From the first entry to the last, repeat them all exactly.

☆ ☆ ☆ ☆

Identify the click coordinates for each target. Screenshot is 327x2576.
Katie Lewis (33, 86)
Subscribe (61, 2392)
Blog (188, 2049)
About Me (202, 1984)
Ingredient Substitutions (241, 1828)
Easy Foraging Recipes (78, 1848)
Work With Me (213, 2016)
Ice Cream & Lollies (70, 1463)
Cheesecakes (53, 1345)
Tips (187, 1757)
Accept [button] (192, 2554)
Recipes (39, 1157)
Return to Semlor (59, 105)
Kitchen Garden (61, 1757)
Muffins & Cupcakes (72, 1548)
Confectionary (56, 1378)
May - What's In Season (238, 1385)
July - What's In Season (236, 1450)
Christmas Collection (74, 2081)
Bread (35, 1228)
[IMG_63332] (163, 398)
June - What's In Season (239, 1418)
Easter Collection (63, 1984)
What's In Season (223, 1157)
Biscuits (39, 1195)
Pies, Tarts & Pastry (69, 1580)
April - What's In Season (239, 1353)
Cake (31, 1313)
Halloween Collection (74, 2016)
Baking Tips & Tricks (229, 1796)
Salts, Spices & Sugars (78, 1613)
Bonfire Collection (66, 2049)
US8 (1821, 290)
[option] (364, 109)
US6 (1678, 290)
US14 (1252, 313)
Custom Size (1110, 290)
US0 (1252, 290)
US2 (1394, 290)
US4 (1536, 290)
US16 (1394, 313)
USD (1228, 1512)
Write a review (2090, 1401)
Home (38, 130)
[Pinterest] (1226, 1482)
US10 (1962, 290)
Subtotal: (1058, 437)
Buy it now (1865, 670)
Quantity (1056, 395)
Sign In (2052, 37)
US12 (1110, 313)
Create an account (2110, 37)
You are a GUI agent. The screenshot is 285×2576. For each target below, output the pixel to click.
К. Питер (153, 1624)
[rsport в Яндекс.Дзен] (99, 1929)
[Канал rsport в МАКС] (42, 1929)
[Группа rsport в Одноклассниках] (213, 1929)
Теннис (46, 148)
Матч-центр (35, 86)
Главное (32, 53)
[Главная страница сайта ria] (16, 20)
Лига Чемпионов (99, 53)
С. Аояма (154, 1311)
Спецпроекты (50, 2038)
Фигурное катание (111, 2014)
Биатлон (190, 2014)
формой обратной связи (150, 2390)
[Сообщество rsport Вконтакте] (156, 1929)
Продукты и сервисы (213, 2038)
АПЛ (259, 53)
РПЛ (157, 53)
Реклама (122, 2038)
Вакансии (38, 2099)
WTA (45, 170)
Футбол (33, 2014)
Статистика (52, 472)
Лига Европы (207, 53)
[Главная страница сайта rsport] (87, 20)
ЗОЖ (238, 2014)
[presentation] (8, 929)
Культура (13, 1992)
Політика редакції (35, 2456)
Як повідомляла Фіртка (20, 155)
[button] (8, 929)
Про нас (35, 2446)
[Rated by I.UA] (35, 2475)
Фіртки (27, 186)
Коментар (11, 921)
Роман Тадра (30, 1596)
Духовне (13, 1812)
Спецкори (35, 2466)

☆ ☆ ☆ ☆

■ Finished exercise
Identify the click coordinates for each target. Screenshot is 327x2576.
Katie Lewis (33, 86)
Subscribe (61, 2392)
Blog (188, 2049)
About Me (202, 1984)
Ingredient Substitutions (241, 1828)
Easy Foraging Recipes (78, 1848)
Work With Me (213, 2016)
Ice Cream & Lollies (70, 1463)
Cheesecakes (53, 1345)
Tips (187, 1757)
Accept [button] (192, 2554)
Recipes (39, 1157)
Return to Semlor (59, 105)
Kitchen Garden (61, 1757)
Muffins & Cupcakes (72, 1548)
Confectionary (56, 1378)
May - What's In Season (238, 1385)
July - What's In Season (236, 1450)
Christmas Collection (74, 2081)
Bread (35, 1228)
[IMG_63332] (163, 398)
June - What's In Season (239, 1418)
Easter Collection (63, 1984)
What's In Season (223, 1157)
Biscuits (39, 1195)
Pies, Tarts & Pastry (69, 1580)
April - What's In Season (239, 1353)
Cake (31, 1313)
Halloween Collection (74, 2016)
Baking Tips & Tricks (229, 1796)
Salts, Spices & Sugars (78, 1613)
Bonfire Collection (66, 2049)
US8 (1821, 290)
[option] (364, 109)
US6 (1678, 290)
US14 (1252, 313)
Custom Size (1110, 290)
US0 (1252, 290)
US2 (1394, 290)
US4 (1536, 290)
US16 (1394, 313)
USD (1228, 1512)
Write a review (2090, 1401)
Home (38, 130)
[Pinterest] (1226, 1482)
US10 (1962, 290)
Subtotal: (1058, 437)
Buy it now (1865, 670)
Quantity (1056, 395)
Sign In (2052, 37)
US12 (1110, 313)
Create an account (2110, 37)
You are a GUI agent. The screenshot is 285×2576. For each target below, output the pixel to click.
К. Питер (153, 1624)
[rsport в Яндекс.Дзен] (99, 1929)
[Канал rsport в МАКС] (42, 1929)
[Группа rsport в Одноклассниках] (213, 1929)
Теннис (46, 148)
Матч-центр (35, 86)
Главное (32, 53)
[Главная страница сайта ria] (16, 20)
Лига Чемпионов (99, 53)
С. Аояма (154, 1311)
Спецпроекты (50, 2038)
Фигурное катание (111, 2014)
Биатлон (190, 2014)
формой обратной связи (150, 2390)
[Сообщество rsport Вконтакте] (156, 1929)
Продукты и сервисы (213, 2038)
АПЛ (259, 53)
РПЛ (157, 53)
Реклама (122, 2038)
Вакансии (38, 2099)
WTA (45, 170)
Футбол (33, 2014)
Статистика (52, 472)
Лига Европы (207, 53)
[Главная страница сайта rsport] (87, 20)
ЗОЖ (238, 2014)
[presentation] (8, 929)
Культура (13, 1992)
Політика редакції (35, 2456)
Як повідомляла Фіртка (20, 155)
[button] (8, 929)
Про нас (35, 2446)
[Rated by I.UA] (35, 2475)
Фіртки (27, 186)
Коментар (11, 921)
Роман Тадра (30, 1596)
Духовне (13, 1812)
Спецкори (35, 2466)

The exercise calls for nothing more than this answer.